### [Instructions to follow]
Every record below, from first to last: print it exactly as shown.

### [Provided records]
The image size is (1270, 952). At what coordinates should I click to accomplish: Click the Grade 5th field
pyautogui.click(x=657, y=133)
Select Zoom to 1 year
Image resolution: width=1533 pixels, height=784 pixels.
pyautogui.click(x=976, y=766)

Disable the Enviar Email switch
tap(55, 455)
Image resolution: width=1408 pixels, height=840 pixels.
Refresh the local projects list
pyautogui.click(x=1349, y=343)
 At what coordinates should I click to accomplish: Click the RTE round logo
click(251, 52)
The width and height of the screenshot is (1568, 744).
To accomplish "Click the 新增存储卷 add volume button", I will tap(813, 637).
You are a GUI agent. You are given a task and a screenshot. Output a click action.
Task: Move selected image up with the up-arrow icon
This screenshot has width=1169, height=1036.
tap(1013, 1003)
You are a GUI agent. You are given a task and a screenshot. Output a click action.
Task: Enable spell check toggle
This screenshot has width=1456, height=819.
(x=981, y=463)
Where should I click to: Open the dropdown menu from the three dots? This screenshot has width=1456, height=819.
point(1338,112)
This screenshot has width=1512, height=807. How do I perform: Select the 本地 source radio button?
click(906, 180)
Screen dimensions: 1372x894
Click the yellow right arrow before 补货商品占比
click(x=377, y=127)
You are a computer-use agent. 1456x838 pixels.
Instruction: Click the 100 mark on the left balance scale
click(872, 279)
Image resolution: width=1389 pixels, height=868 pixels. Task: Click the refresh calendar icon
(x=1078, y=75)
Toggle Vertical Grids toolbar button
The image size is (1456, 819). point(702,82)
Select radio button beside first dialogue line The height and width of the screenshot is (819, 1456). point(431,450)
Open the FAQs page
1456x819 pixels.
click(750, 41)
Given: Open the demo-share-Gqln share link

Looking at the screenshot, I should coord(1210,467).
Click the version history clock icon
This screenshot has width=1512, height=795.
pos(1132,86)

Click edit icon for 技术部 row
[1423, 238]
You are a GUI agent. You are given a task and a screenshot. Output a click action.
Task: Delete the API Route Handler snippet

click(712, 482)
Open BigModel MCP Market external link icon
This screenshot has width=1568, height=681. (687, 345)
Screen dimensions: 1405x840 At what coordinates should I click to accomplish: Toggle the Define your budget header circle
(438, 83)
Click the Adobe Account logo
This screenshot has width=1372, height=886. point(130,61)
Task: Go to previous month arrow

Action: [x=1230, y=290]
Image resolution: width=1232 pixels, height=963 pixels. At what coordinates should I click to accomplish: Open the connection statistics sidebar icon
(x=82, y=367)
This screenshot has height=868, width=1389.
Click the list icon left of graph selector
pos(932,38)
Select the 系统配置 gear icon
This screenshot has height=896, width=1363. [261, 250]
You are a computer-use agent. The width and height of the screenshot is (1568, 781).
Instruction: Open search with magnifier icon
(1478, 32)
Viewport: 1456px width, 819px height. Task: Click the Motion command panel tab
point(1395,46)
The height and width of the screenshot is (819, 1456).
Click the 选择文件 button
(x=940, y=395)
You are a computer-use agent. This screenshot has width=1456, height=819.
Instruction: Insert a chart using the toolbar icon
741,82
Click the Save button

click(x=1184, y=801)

### [Your response]
The image size is (1270, 952). At what coordinates should I click to accomplish: Click the Grade 5th field
pyautogui.click(x=657, y=133)
Select Zoom to 1 year
Image resolution: width=1533 pixels, height=784 pixels.
pyautogui.click(x=976, y=766)

Disable the Enviar Email switch
tap(55, 455)
Image resolution: width=1408 pixels, height=840 pixels.
Refresh the local projects list
pyautogui.click(x=1349, y=343)
 At what coordinates should I click to accomplish: Click the RTE round logo
click(251, 52)
The width and height of the screenshot is (1568, 744).
To accomplish "Click the 新增存储卷 add volume button", I will tap(813, 637).
You are a GUI agent. You are given a task and a screenshot. Output a click action.
Task: Move selected image up with the up-arrow icon
This screenshot has width=1169, height=1036.
tap(1013, 1003)
You are a GUI agent. You are given a task and a screenshot. Output a click action.
Task: Enable spell check toggle
This screenshot has width=1456, height=819.
(x=981, y=463)
Where should I click to: Open the dropdown menu from the three dots? This screenshot has width=1456, height=819.
point(1338,112)
This screenshot has width=1512, height=807. How do I perform: Select the 本地 source radio button?
click(906, 180)
Screen dimensions: 1372x894
Click the yellow right arrow before 补货商品占比
click(x=377, y=127)
You are a computer-use agent. 1456x838 pixels.
Instruction: Click the 100 mark on the left balance scale
click(872, 279)
Image resolution: width=1389 pixels, height=868 pixels. Task: Click the refresh calendar icon
(x=1078, y=75)
Toggle Vertical Grids toolbar button
The image size is (1456, 819). point(702,82)
Select radio button beside first dialogue line The height and width of the screenshot is (819, 1456). point(431,450)
Open the FAQs page
1456x819 pixels.
click(750, 41)
Given: Open the demo-share-Gqln share link

Looking at the screenshot, I should coord(1210,467).
Click the version history clock icon
This screenshot has width=1512, height=795.
pos(1132,86)

Click edit icon for 技术部 row
[1423, 238]
You are a GUI agent. You are given a task and a screenshot. Output a click action.
Task: Delete the API Route Handler snippet

click(712, 482)
Open BigModel MCP Market external link icon
This screenshot has width=1568, height=681. (687, 345)
Screen dimensions: 1405x840 At what coordinates should I click to accomplish: Toggle the Define your budget header circle
(438, 83)
Click the Adobe Account logo
This screenshot has width=1372, height=886. point(130,61)
Task: Go to previous month arrow

Action: [x=1230, y=290]
Image resolution: width=1232 pixels, height=963 pixels. At what coordinates should I click to accomplish: Open the connection statistics sidebar icon
(x=82, y=367)
This screenshot has height=868, width=1389.
Click the list icon left of graph selector
pos(932,38)
Select the 系统配置 gear icon
This screenshot has height=896, width=1363. [261, 250]
You are a computer-use agent. The width and height of the screenshot is (1568, 781).
Instruction: Open search with magnifier icon
(1478, 32)
Viewport: 1456px width, 819px height. Task: Click the Motion command panel tab
point(1395,46)
The height and width of the screenshot is (819, 1456).
Click the 选择文件 button
(x=940, y=395)
You are a computer-use agent. This screenshot has width=1456, height=819.
Instruction: Insert a chart using the toolbar icon
741,82
Click the Save button

click(x=1184, y=801)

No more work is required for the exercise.